Clive House at school in Newport to be renamed
Written by Harvey Williamson on October 13, 2020
A house at a boarding school in Newport named after Clive of India will been renamed due to controversy over the historical figure.
Haberdashers’ Adams said Clive House will instead be named after war poet Wilfred Owen, who lived in Oswestry, in September next year.

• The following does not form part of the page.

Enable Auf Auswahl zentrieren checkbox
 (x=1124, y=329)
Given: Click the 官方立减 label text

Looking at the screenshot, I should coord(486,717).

It comes as they revealed their new fifth house – due to admit students next year – would be named in memory of Dr Alfa Saadu, who died from coronavirus.
A debate had been started over whether Robert Clive, who lived near Market Drayton, should continue to represent the school in light of his actions in India.
Past and present members of the school raised their concerns in light of the Black Lives Matter movement sparked by the death of George Floyd in the United States.
Phil North, head of Clive House, said “Shropshire-born Wilfred Owen was a compassionate and forward-thinking man who saw the enemy as human beings and was outraged by the suffering of the young men around him.
“I’m very happy that the school community has chosen to honour his memory and look forward to leading Owen House from September 2021.”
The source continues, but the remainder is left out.